Les banques américaines ont cessé de durcir leurs conditions de crédit pour l’immobilier commercial. Les actifs industriels et le résidentiel locatif sont redevenus les catégories privilégiées des prêteurs traditionnels en 2026, attirant un nouvel afflux de capitaux institutionnels. Ce soutien financier facilite la reprise sélective des développements neufs, en particulier pour les projets répondant aux nouveaux standards techniques (hauteur, puissance électrique, automatisation).

E‑commerce, relocalisation et stratégie locative à long terme

La solidité structurelle de la demande s’appuie enfin sur deux tendances lourdes : la résilience du commerce en ligne et la réorganisation des chaînes de valeur nord‑américaines. Au premier trimestre 2026, l’e‑commerce représente 16,9 % des ventes de détail aux États‑Unis, un niveau supérieur au pic de 16,3 % observé en pleine pandémie en 2020. Cette part record justifie le maintien d’importants réseaux de distribution et de centres de fulfilment, en dépit de la normalisation de la croissance.

Astuce :

Parallèlement, la mise en place de révisions annuelles de l’accord commercial USA‑Mexique‑Canada incite de nombreux industriels à rapatrier sur le sol américain les activités jugées stratégiques, et à privilégier des hubs régionaux intérieurs pour limiter leur exposition aux aléas douaniers. Ce mouvement se conjugue avec des dispositifs fédéraux de soutien à l’investissement productif, qui encouragent la modernisation des usines et le développement de capacités locales dans des secteurs sensibles comme les semi‑conducteurs ou les métaux rares.

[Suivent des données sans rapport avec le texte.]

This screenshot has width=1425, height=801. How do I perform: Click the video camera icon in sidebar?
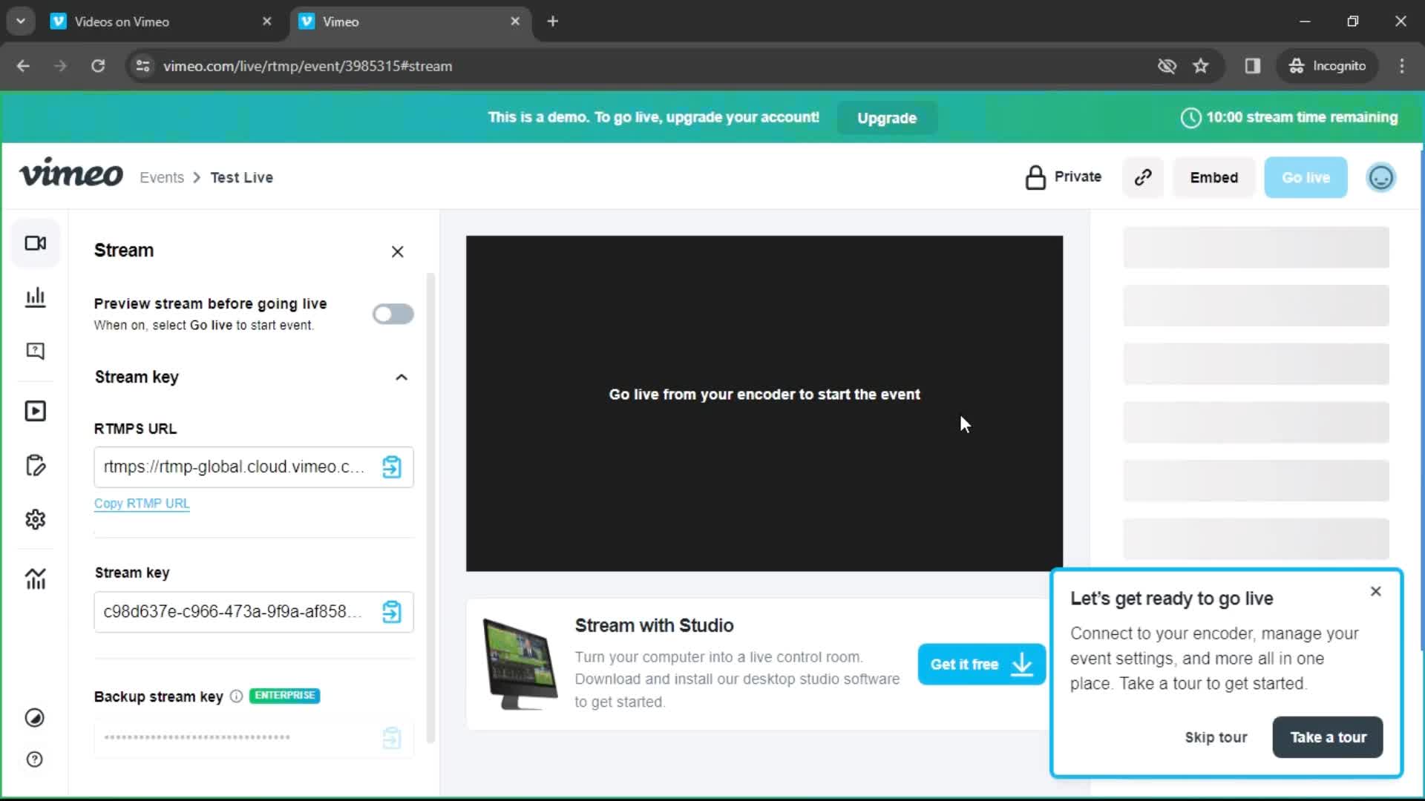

Dans ce contexte, les entreprises cherchent à sécuriser leurs implantations à plus long terme. CBRE anticipe que les renouvellements de baux représenteront plus de 35 % du volume locatif total en 2026, contre une moyenne historique d’environ 24 %. Les durées d’engagement s’allongent, spécialement pour les entrepôts logistiques et les installations énergivores, où les preneurs privilégient désormais des baux de 10 à 15 ans afin de verrouiller à la fois leurs conditions d’occupation et leur accès à l’énergie.

Bon à savoir :

Après la surchauffe pandémique et la correction 2023-2025, le marché industriel américain est désormais plus sain : demande robuste mais sélective, offre maîtrisée, loyers en normalisation, et une profonde recomposition géographique et technologique du paysage logistique et manufacturier.